McGinty, an orange tabby, was oblivious to the Montets’ story as she slept curled up on a floral cushion in the cluttered office at the Catholic Center. Carole Montet said the two sisters and their mother couldn’t evacuate before the storm because they had loaned their car to their brother in Mississippi. She recalled how she punched out the ventilator in the roof of their flooded one-story home to crawl out; how the two men who rescued them in a boat lifted her mother out, and then paddled them to the roof of a nearby two-story house. But the water had risen 4 feet in 20 minutes, so they paddled to another rooftop, and eventually reached a rescue point where Lillian lay in the sun for four hours until a bus arrived and took them to Thibodaux.

“Leave McGinty?” Carole Montet asked, as if that were a ridiculous question. “This cat helped my mother get through her hip surgery; McGinty inspired my mother.”

“She’s family,” interjected Lillian Montet from her wheelchair where she sat in the air-conditioned office wearing a black flowered dress, a green parka and a heavy knit, smoky blue sweater.

“It was terrible,” said Patricia Montet. She lifted both hands to cover her brown eyes.

“Our animals are the only semblance of normalcy we have left,” Carole Montet said. “You’ve lost your home. You’ve lost your job. You have no possessions.”

“I didn’t get my pictures or my albums,” said her mother sadly.

Jack Weber, who lives on St. Denis Street near the Fair Grounds in Mid-City, got out with his family too. That includes his wife, Ollie, 56; their daughter, Tamara, 30; and their mixed dalmatian-retriever mix, Spartica.


Their roof blew off, then the sheetrock fell as the family moved from room to room “until there wasn’t more room,” said Weber, 58, a wiry man with a neat moustache and gray hair.

Then the ceiling fell down, and they managed to get in their little boat _ avoiding five or six guys chasing them and trying to steal it _ and took on a neighbor, Leon Gomez, who’s in a wheelchair, and Gomez’s Rottweiler, ODB.

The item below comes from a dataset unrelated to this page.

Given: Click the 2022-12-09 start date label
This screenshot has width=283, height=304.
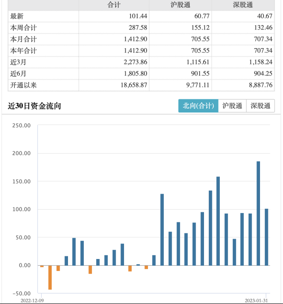Looking at the screenshot, I should (x=32, y=300).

They got no help from a man in an official-looking boat. But another man paddled by in a child’s inflatable plastic wading pool, and told them to get to Interstate 610. There they slept on the concrete until their rescue the next day by helicopter. Spartica went with them.

Weber was smiling Sunday, wearing a new wooden cross he picked up at the center. “I wear it for good luck,” he said.

Gomez still had his Rottweiler, which Seemann, the vet, said is one of the largest at the shelter, maybe 160 pounds.

Seemann, 48, who grew up in Metairie, La., has gone to the shelter several times to check on the pets and give shots.


Saturday night, he had five emergency calls after dog fights, all at homes where several families gathered with their various dogs. The normal rate is one every two or three weeks. “I think it happens when the dogs are establishing new territory and dominance.” On the information form, one New Orleans resident wrote down “under water” when asked for his address, Seemann said.

Rev. Morris looked content as he surveyed his temporary flock of humans and pets. “Animals calm people down. And pet lovers usually have gentle hearts. If you go in the other shelter, people tend to sit still and idle. Here, there’s a lot going on. And what’s wonderful is the way our students are volunteering and helping wherever they can. For us this is a mission that helps the evacuees and their pets as well as our students who are here taking care of them.”